§ **Exercise description**: Write the records out exactly as they read, but not the pictures.

§ **Records supplied**:

• • • •

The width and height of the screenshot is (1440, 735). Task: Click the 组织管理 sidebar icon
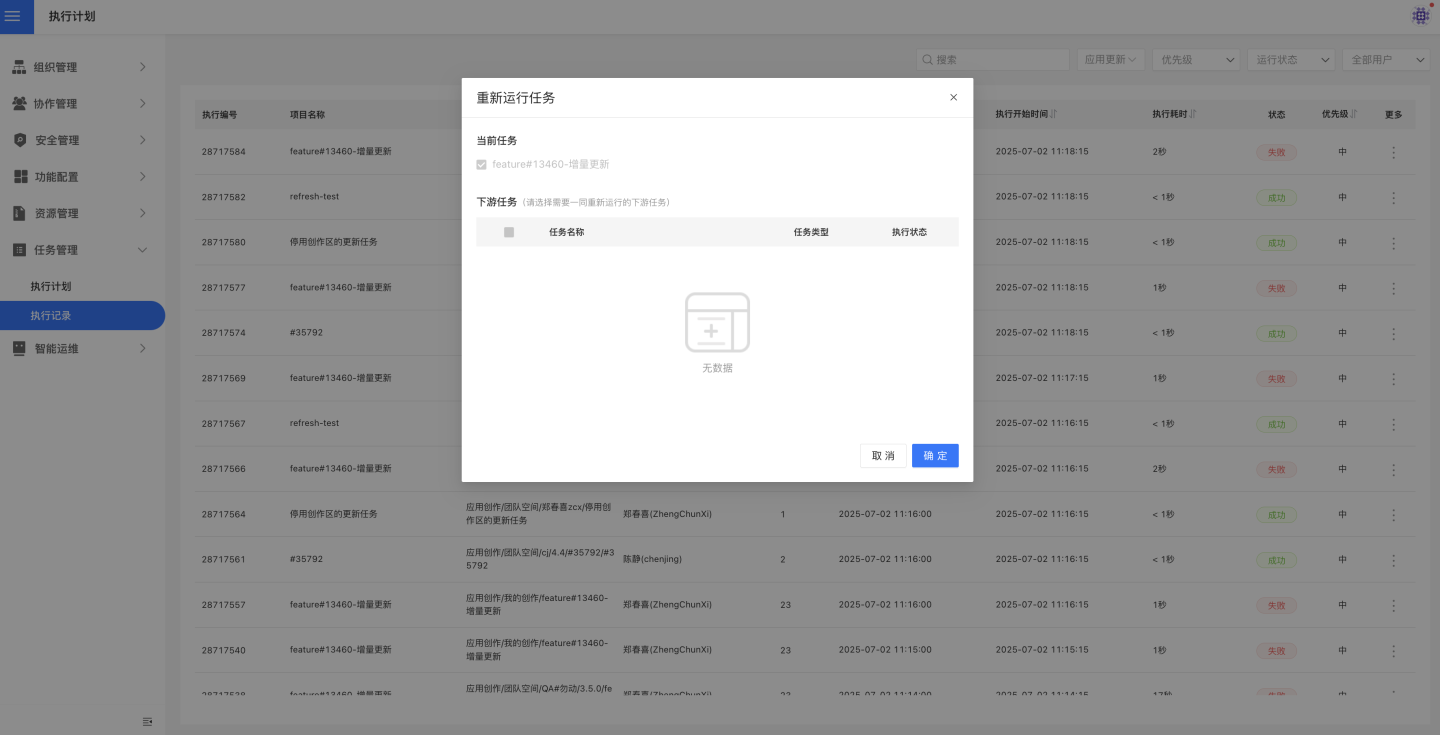click(x=19, y=67)
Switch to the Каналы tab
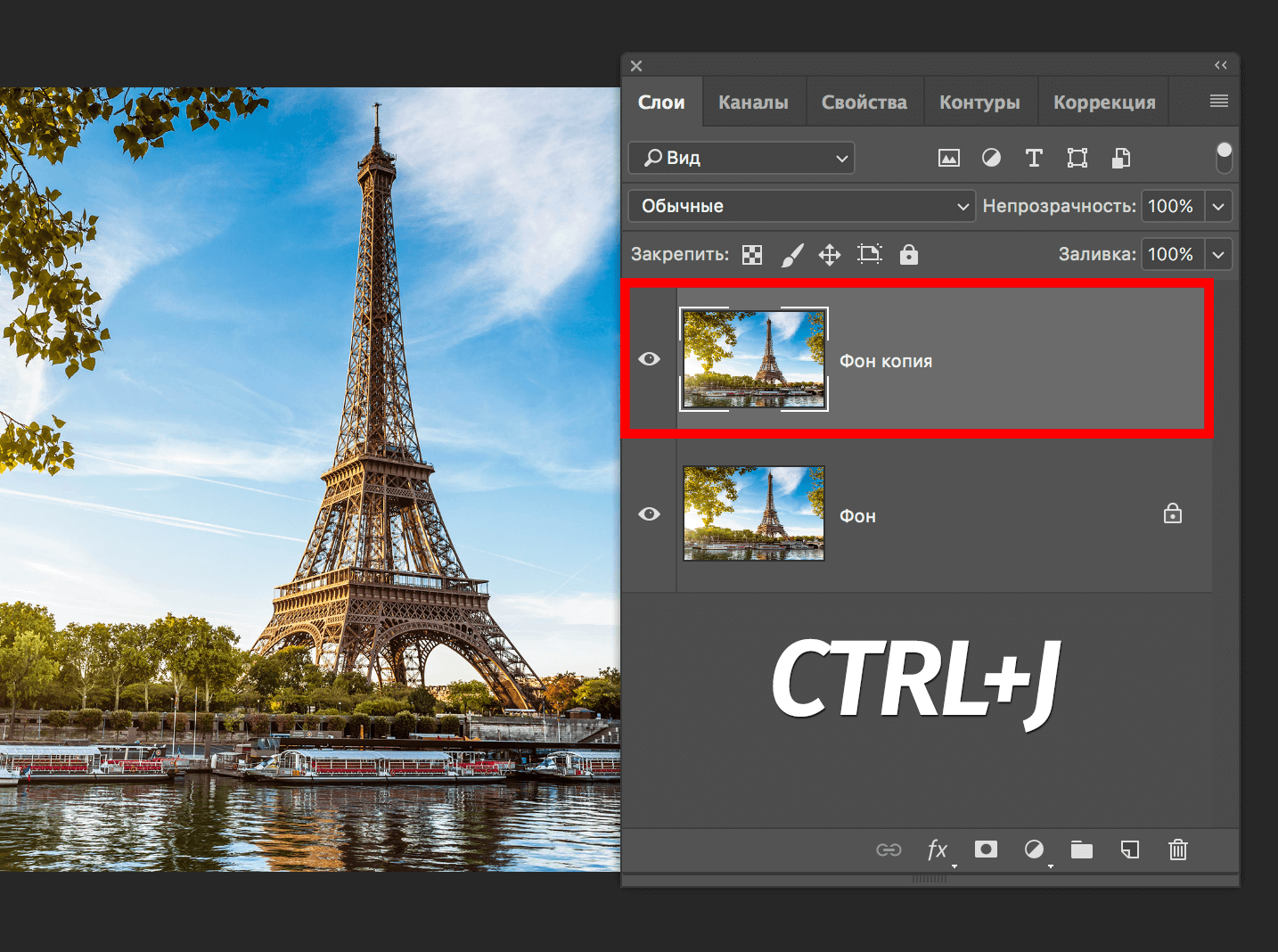Viewport: 1278px width, 952px height. click(x=753, y=103)
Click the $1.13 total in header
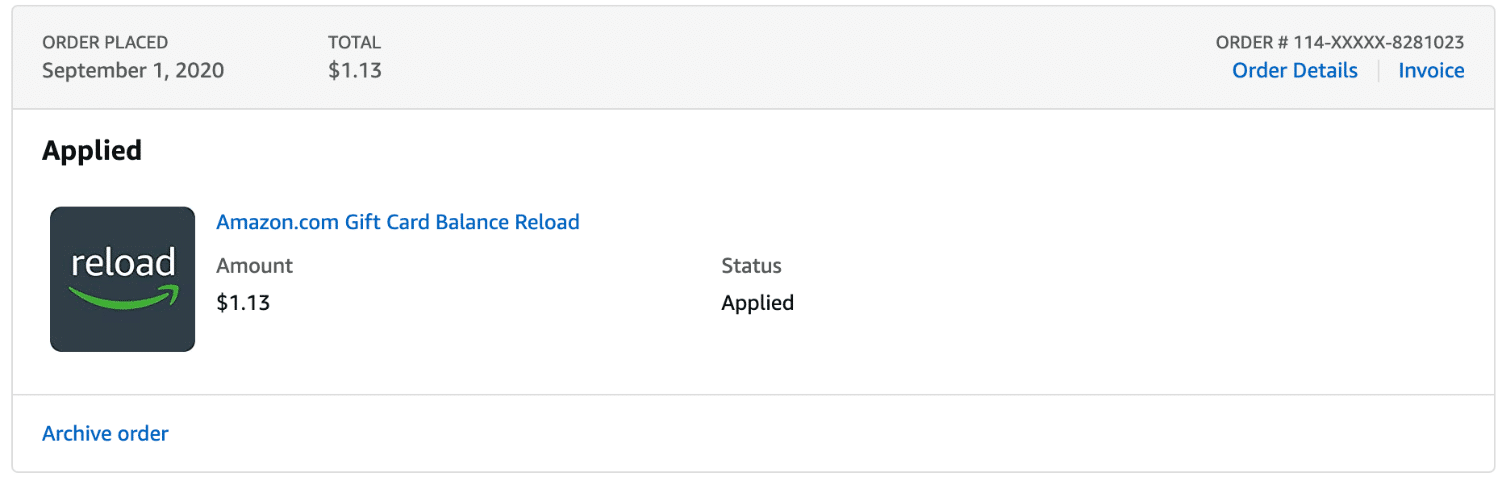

• • • •

§ **Result of the exercise**:
The width and height of the screenshot is (1440, 735). Task: Click the 组织管理 sidebar icon
click(x=19, y=67)
Switch to the Каналы tab
Viewport: 1278px width, 952px height. click(x=753, y=103)
Click the $1.13 total in header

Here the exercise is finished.